Exercise requirements:
A single number is the answer here: the count of lines in the records below in which the word "computer" appears.

Collection entries:
■ ■ ■ ■ ■ ■ ■
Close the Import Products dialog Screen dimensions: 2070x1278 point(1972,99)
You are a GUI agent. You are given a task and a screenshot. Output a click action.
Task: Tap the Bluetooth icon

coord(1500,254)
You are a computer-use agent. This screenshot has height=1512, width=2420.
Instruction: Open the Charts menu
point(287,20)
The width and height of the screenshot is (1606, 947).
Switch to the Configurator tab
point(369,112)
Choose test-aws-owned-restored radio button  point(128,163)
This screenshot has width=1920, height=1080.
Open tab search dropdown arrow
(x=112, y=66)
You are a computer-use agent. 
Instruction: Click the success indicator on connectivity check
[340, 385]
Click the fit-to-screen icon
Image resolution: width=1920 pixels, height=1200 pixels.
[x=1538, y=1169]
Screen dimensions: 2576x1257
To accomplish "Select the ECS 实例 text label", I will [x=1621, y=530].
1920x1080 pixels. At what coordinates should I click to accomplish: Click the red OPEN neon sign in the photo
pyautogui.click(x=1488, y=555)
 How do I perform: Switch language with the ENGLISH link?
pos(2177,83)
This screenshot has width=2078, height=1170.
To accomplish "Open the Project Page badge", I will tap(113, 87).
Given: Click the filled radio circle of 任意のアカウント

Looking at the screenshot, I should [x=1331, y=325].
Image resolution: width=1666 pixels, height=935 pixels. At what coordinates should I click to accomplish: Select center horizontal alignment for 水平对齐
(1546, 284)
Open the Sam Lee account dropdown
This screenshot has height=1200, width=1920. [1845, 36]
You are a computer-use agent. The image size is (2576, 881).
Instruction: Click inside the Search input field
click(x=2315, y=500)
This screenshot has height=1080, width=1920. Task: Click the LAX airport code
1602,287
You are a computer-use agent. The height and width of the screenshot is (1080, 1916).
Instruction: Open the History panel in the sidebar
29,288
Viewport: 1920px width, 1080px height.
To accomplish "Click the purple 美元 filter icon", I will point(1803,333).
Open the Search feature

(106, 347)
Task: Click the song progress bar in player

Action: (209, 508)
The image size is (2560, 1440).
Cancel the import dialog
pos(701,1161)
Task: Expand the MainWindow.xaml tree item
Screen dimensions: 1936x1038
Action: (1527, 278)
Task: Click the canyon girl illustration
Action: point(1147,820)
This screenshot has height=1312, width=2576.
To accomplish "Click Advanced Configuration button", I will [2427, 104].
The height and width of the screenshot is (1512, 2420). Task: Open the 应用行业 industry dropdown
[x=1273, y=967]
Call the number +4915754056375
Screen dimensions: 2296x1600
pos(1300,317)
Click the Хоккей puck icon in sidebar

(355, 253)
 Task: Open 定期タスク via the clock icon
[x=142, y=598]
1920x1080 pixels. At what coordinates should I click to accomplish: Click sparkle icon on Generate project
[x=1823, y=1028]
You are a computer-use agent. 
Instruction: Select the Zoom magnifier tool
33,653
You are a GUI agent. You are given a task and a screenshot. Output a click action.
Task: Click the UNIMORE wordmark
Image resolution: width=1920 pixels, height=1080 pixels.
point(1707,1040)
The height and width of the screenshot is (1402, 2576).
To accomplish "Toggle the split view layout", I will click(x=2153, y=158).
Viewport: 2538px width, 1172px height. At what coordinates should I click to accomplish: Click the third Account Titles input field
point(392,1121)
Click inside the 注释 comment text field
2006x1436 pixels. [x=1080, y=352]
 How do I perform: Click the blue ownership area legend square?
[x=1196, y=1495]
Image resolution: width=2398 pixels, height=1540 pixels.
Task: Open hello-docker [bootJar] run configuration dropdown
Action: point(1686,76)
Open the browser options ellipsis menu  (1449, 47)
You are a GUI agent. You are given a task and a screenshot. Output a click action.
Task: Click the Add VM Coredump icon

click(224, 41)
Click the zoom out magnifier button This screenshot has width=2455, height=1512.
■ ■ ■ ■ ■ ■ ■
Completed task:
5